== Your goal ==
Can you reproduce all of the records below, line for line and with nothing changed?

== Entries ==

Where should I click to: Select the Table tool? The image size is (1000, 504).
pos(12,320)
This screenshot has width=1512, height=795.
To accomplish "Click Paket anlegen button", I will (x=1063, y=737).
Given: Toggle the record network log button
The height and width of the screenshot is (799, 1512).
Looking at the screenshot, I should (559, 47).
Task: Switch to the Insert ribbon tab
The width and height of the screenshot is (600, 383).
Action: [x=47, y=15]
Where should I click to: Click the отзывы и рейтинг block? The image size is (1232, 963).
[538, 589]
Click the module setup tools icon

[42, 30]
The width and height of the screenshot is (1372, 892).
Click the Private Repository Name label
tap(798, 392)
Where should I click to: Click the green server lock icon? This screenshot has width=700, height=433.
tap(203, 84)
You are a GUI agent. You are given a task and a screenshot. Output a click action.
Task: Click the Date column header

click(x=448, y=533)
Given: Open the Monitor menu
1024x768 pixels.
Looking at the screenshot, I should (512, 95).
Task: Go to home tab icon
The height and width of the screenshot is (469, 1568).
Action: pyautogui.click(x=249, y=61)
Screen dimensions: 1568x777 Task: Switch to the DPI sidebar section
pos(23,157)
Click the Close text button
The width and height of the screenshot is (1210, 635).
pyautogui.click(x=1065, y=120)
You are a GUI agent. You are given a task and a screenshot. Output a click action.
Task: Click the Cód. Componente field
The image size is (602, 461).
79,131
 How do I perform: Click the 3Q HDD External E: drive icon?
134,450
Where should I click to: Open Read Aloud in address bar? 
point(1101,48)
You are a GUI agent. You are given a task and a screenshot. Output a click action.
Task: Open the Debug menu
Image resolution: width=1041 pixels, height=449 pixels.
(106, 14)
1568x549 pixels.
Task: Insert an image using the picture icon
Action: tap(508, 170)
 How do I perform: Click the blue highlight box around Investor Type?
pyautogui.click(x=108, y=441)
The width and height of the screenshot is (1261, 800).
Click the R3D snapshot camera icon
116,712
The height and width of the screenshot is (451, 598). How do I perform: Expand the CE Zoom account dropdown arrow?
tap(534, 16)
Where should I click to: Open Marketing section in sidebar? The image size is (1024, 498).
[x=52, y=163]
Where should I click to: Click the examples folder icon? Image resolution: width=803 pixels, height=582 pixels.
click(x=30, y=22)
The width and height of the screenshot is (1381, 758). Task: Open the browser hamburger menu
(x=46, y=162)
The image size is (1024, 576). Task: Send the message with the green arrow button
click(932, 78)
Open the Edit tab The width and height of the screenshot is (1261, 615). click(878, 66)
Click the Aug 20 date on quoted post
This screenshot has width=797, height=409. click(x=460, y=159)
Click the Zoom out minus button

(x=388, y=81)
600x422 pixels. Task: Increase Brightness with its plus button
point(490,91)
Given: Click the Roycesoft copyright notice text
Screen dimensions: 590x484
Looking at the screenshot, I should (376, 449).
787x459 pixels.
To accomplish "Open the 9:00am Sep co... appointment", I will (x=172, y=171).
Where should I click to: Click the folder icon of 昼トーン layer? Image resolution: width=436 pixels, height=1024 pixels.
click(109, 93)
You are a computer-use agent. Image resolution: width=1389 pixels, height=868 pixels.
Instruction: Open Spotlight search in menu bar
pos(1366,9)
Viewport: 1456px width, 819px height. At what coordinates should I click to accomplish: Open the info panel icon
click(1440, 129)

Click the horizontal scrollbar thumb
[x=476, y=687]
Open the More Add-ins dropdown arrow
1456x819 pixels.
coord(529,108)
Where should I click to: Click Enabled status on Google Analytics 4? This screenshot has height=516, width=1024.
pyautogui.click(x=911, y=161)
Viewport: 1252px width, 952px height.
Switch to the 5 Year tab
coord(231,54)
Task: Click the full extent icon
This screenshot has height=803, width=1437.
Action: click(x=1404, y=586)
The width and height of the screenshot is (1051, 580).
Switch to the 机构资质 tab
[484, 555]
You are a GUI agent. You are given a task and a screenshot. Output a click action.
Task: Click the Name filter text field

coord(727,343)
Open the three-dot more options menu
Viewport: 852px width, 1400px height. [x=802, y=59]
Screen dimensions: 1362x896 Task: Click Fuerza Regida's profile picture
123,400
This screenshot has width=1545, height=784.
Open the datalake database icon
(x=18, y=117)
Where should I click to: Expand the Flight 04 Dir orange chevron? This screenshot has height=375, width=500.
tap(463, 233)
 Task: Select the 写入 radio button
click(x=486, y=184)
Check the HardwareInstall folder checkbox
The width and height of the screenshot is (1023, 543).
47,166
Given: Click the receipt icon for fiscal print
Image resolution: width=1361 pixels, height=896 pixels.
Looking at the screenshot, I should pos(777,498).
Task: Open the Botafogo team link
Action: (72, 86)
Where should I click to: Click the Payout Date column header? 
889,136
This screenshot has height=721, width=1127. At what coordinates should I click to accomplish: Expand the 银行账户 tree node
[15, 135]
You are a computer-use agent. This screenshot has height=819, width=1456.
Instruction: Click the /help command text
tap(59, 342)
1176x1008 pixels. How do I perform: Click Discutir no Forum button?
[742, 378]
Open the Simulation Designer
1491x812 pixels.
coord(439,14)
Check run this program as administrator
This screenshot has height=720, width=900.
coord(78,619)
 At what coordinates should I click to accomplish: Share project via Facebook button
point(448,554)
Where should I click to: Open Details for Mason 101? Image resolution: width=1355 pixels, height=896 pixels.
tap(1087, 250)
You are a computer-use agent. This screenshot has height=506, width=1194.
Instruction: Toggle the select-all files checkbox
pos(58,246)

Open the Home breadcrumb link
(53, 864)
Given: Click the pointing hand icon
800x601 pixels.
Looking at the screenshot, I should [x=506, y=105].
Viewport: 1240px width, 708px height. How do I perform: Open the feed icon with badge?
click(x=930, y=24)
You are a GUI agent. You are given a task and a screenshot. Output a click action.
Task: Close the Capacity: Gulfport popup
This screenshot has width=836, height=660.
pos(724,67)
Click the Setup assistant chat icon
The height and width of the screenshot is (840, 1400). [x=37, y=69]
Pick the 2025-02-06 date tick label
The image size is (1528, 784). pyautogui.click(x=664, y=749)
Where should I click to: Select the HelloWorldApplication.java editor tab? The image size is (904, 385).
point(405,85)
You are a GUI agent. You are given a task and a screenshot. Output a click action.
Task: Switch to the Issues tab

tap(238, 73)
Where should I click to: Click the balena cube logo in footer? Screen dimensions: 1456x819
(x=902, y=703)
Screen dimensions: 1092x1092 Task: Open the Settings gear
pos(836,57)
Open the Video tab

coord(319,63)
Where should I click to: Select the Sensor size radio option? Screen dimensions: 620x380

== The solution ==
Where should I click to: Select the Table tool? The image size is (1000, 504).
pos(12,320)
This screenshot has width=1512, height=795.
To accomplish "Click Paket anlegen button", I will (x=1063, y=737).
Given: Toggle the record network log button
The height and width of the screenshot is (799, 1512).
Looking at the screenshot, I should (559, 47).
Task: Switch to the Insert ribbon tab
The width and height of the screenshot is (600, 383).
Action: [x=47, y=15]
Where should I click to: Click the отзывы и рейтинг block? The image size is (1232, 963).
[538, 589]
Click the module setup tools icon

[42, 30]
The width and height of the screenshot is (1372, 892).
Click the Private Repository Name label
tap(798, 392)
Where should I click to: Click the green server lock icon? This screenshot has width=700, height=433.
tap(203, 84)
You are a GUI agent. You are given a task and a screenshot. Output a click action.
Task: Click the Date column header

click(x=448, y=533)
Given: Open the Monitor menu
1024x768 pixels.
Looking at the screenshot, I should (512, 95).
Task: Go to home tab icon
The height and width of the screenshot is (469, 1568).
Action: pyautogui.click(x=249, y=61)
Screen dimensions: 1568x777 Task: Switch to the DPI sidebar section
pos(23,157)
Click the Close text button
The width and height of the screenshot is (1210, 635).
pyautogui.click(x=1065, y=120)
You are a GUI agent. You are given a task and a screenshot. Output a click action.
Task: Click the Cód. Componente field
The image size is (602, 461).
79,131
 How do I perform: Click the 3Q HDD External E: drive icon?
134,450
Where should I click to: Open Read Aloud in address bar? 
point(1101,48)
You are a GUI agent. You are given a task and a screenshot. Output a click action.
Task: Open the Debug menu
Image resolution: width=1041 pixels, height=449 pixels.
(106, 14)
1568x549 pixels.
Task: Insert an image using the picture icon
Action: tap(508, 170)
 How do I perform: Click the blue highlight box around Investor Type?
pyautogui.click(x=108, y=441)
The width and height of the screenshot is (1261, 800).
Click the R3D snapshot camera icon
116,712
The height and width of the screenshot is (451, 598). How do I perform: Expand the CE Zoom account dropdown arrow?
tap(534, 16)
Where should I click to: Open Marketing section in sidebar? The image size is (1024, 498).
[x=52, y=163]
Where should I click to: Click the examples folder icon? Image resolution: width=803 pixels, height=582 pixels.
click(x=30, y=22)
The width and height of the screenshot is (1381, 758). Task: Open the browser hamburger menu
(x=46, y=162)
The image size is (1024, 576). Task: Send the message with the green arrow button
click(932, 78)
Open the Edit tab The width and height of the screenshot is (1261, 615). click(878, 66)
Click the Aug 20 date on quoted post
This screenshot has width=797, height=409. click(x=460, y=159)
Click the Zoom out minus button

(x=388, y=81)
600x422 pixels. Task: Increase Brightness with its plus button
point(490,91)
Given: Click the Roycesoft copyright notice text
Screen dimensions: 590x484
Looking at the screenshot, I should (376, 449).
787x459 pixels.
To accomplish "Open the 9:00am Sep co... appointment", I will (x=172, y=171).
Where should I click to: Click the folder icon of 昼トーン layer? Image resolution: width=436 pixels, height=1024 pixels.
click(109, 93)
You are a computer-use agent. Image resolution: width=1389 pixels, height=868 pixels.
Instruction: Open Spotlight search in menu bar
pos(1366,9)
Viewport: 1456px width, 819px height. At what coordinates should I click to accomplish: Open the info panel icon
click(1440, 129)

Click the horizontal scrollbar thumb
[x=476, y=687]
Open the More Add-ins dropdown arrow
1456x819 pixels.
coord(529,108)
Where should I click to: Click Enabled status on Google Analytics 4? This screenshot has height=516, width=1024.
pyautogui.click(x=911, y=161)
Viewport: 1252px width, 952px height.
Switch to the 5 Year tab
coord(231,54)
Task: Click the full extent icon
This screenshot has height=803, width=1437.
Action: click(x=1404, y=586)
The width and height of the screenshot is (1051, 580).
Switch to the 机构资质 tab
[484, 555]
You are a GUI agent. You are given a task and a screenshot. Output a click action.
Task: Click the Name filter text field

coord(727,343)
Open the three-dot more options menu
Viewport: 852px width, 1400px height. [x=802, y=59]
Screen dimensions: 1362x896 Task: Click Fuerza Regida's profile picture
123,400
This screenshot has width=1545, height=784.
Open the datalake database icon
(x=18, y=117)
Where should I click to: Expand the Flight 04 Dir orange chevron? This screenshot has height=375, width=500.
tap(463, 233)
 Task: Select the 写入 radio button
click(x=486, y=184)
Check the HardwareInstall folder checkbox
The width and height of the screenshot is (1023, 543).
47,166
Given: Click the receipt icon for fiscal print
Image resolution: width=1361 pixels, height=896 pixels.
Looking at the screenshot, I should pos(777,498).
Task: Open the Botafogo team link
Action: (72, 86)
Where should I click to: Click the Payout Date column header? 
889,136
This screenshot has height=721, width=1127. At what coordinates should I click to accomplish: Expand the 银行账户 tree node
[15, 135]
You are a computer-use agent. This screenshot has height=819, width=1456.
Instruction: Click the /help command text
tap(59, 342)
1176x1008 pixels. How do I perform: Click Discutir no Forum button?
[742, 378]
Open the Simulation Designer
1491x812 pixels.
coord(439,14)
Check run this program as administrator
This screenshot has height=720, width=900.
coord(78,619)
 At what coordinates should I click to accomplish: Share project via Facebook button
point(448,554)
Where should I click to: Open Details for Mason 101? Image resolution: width=1355 pixels, height=896 pixels.
tap(1087, 250)
You are a computer-use agent. This screenshot has height=506, width=1194.
Instruction: Toggle the select-all files checkbox
pos(58,246)

Open the Home breadcrumb link
(53, 864)
Given: Click the pointing hand icon
800x601 pixels.
Looking at the screenshot, I should [x=506, y=105].
Viewport: 1240px width, 708px height. How do I perform: Open the feed icon with badge?
click(x=930, y=24)
You are a GUI agent. You are given a task and a screenshot. Output a click action.
Task: Close the Capacity: Gulfport popup
This screenshot has width=836, height=660.
pos(724,67)
Click the Setup assistant chat icon
The height and width of the screenshot is (840, 1400). [x=37, y=69]
Pick the 2025-02-06 date tick label
The image size is (1528, 784). pyautogui.click(x=664, y=749)
Where should I click to: Select the HelloWorldApplication.java editor tab? The image size is (904, 385).
point(405,85)
You are a GUI agent. You are given a task and a screenshot. Output a click action.
Task: Switch to the Issues tab

tap(238, 73)
Where should I click to: Click the balena cube logo in footer? Screen dimensions: 1456x819
(x=902, y=703)
Screen dimensions: 1092x1092 Task: Open the Settings gear
pos(836,57)
Open the Video tab

coord(319,63)
Where should I click to: Select the Sensor size radio option? Screen dimensions: 620x380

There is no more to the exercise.